7. Sponsored by the US, there are elections held in DR. Bosch and Joaquin Balaguer (who was Trujillo's right-hand man)are the candidates for presidency. Balaguer wins with 57% of the vote in 1966.
8. Most Dominicans of that era hate the US for having invaded their country and will never forgive them.
Of course, there is much more to it than that, but it would be too long to write here. And yes, some older Dominicans are still reluctant about critizicing any present government too loudly for fear of some type of retribution.
From Puerto Rico,
Rafael
From Puerto Rico,
Rafael

John K said...

Thanks for the breakdown, Rafael!

I actually wrote a little about the invasion last summer after I got back from DR. A number of Dominicans protested the US invasion, which was the second time the US had invaded the country. These Dominican patriots were led by Col. Francisco Caamaño Deñó, who was a leader of the Constitutionalistas, the anti-Trujillo forces. They ousted the pro-Balaguer Triumvirate that had overthrown Balaguer, and then held off the rest of the Dominican military until the US (aided by Brazil) invaded. He then subsequently and briefly became the president before yielding to the head of the Chamber of Deputies; Caamaño's goal was to restore Bosch to the presidency he'd legitimately won in 1963.

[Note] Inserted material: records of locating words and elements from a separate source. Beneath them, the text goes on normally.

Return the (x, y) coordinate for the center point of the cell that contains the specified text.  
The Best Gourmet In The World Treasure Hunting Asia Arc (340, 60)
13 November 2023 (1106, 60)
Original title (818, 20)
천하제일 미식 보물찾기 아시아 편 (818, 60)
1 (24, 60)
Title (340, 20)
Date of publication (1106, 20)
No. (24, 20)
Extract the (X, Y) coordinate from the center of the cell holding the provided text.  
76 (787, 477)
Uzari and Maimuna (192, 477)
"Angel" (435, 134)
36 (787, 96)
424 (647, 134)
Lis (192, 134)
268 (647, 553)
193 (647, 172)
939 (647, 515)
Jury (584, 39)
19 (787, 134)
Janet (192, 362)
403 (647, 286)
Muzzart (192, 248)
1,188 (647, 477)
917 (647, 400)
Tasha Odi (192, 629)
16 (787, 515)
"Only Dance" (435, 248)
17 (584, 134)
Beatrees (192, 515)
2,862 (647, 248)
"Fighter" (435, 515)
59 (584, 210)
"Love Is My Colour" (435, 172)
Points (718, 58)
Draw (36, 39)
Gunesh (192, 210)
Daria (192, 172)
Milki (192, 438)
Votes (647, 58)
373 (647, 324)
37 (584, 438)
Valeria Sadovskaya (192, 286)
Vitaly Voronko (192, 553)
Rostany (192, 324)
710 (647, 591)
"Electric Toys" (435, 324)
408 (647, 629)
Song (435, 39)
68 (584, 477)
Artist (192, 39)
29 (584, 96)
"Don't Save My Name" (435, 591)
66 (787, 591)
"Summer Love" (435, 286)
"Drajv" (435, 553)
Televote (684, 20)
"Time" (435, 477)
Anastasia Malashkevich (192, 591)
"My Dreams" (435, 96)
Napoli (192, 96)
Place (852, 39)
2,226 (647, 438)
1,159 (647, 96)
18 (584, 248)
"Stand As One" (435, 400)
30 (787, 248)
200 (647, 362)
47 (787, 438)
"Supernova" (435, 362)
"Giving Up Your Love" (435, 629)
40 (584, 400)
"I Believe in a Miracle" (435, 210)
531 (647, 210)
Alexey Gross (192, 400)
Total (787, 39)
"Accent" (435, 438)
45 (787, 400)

Caamaño's office was on El Conde, which was the center of the "Constitutional Sector," if you can believe that! But eventually the US ousted the Constitutionalistas, seized control all of Santo Domingo, and forced UN and OAS-approved elections (sound familiar?), which led to (right-wing) Joaquin Balaguer's election. (Balaguer, by the way, had been a functionary of Trujillo AND the choice of the Triumvirate who overthrew Trujillo.)

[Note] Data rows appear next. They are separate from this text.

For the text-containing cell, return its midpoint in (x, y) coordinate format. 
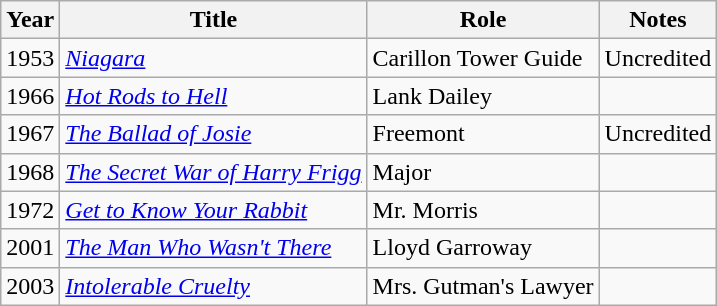
The Secret War of Harry Frigg (214, 172)
Niagara (214, 58)
Hot Rods to Hell (214, 96)
Role (483, 20)
2001 (30, 248)
Lloyd Garroway (483, 248)
The Man Who Wasn't There (214, 248)
Intolerable Cruelty (214, 286)
2003 (30, 286)
Carillon Tower Guide (483, 58)
Freemont (483, 134)
The Ballad of Josie (214, 134)
Notes (658, 20)
1972 (30, 210)
1953 (30, 58)
Get to Know Your Rabbit (214, 210)
1966 (30, 96)
Mrs. Gutman's Lawyer (483, 286)
Lank Dailey (483, 96)
1968 (30, 172)
Mr. Morris (483, 210)
1967 (30, 134)
Major (483, 172)
Year (30, 20)
Title (214, 20)
Locate the cell with the specified text and output its [X, Y] center coordinate. 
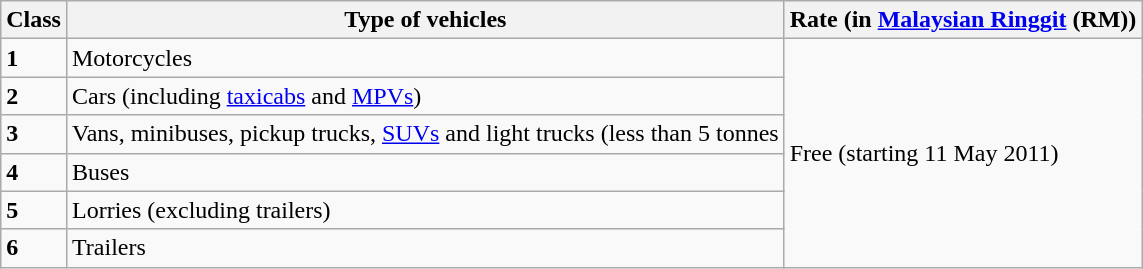
2 [34, 96]
Class [34, 20]
Free (starting 11 May 2011) [963, 153]
Buses [425, 172]
6 [34, 248]
4 [34, 172]
Motorcycles [425, 58]
3 [34, 134]
1 [34, 58]
5 [34, 210]
Type of vehicles [425, 20]
Rate (in Malaysian Ringgit (RM)) [963, 20]
Cars (including taxicabs and MPVs) [425, 96]
Trailers [425, 248]
Vans, minibuses, pickup trucks, SUVs and light trucks (less than 5 tonnes [425, 134]
Lorries (excluding trailers) [425, 210]
Identify which cell holds the provided text, then report its [X, Y] central coordinate. 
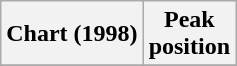
Chart (1998) [72, 34]
Peakposition [189, 34]
Identify which cell holds the provided text, then report its (X, Y) central coordinate. 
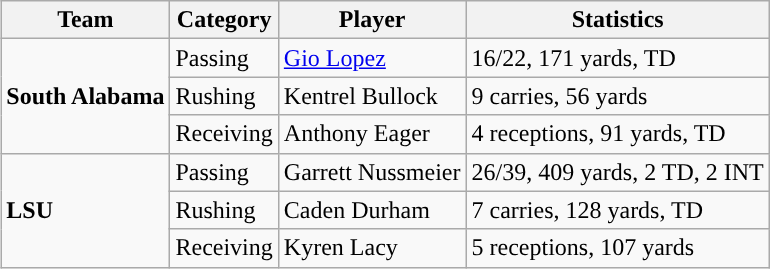
Garrett Nussmeier (372, 172)
7 carries, 128 yards, TD (618, 210)
Category (224, 20)
Statistics (618, 20)
Gio Lopez (372, 58)
Kentrel Bullock (372, 96)
4 receptions, 91 yards, TD (618, 134)
Kyren Lacy (372, 248)
LSU (86, 210)
South Alabama (86, 96)
5 receptions, 107 yards (618, 248)
Team (86, 20)
26/39, 409 yards, 2 TD, 2 INT (618, 172)
Caden Durham (372, 210)
16/22, 171 yards, TD (618, 58)
9 carries, 56 yards (618, 96)
Anthony Eager (372, 134)
Player (372, 20)
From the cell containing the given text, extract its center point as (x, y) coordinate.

Caamaño eventually went into exile in Britain but was later captured and murdered when he attempted a coup in 1973. If you walk down Av. Bolívar in Gazcue, you can actually see a mural of Che Guevara and Caamaño on the side of one of the buildings. I had seen his face on something else in the DR, and took a picture of it, but then I had to figure out who he was. He's one of the major heroes of the Dominican left.

John K said...

Oops, that should say, the pro-Balaguer Triumvirate that had overthrown TRUJILLO's government!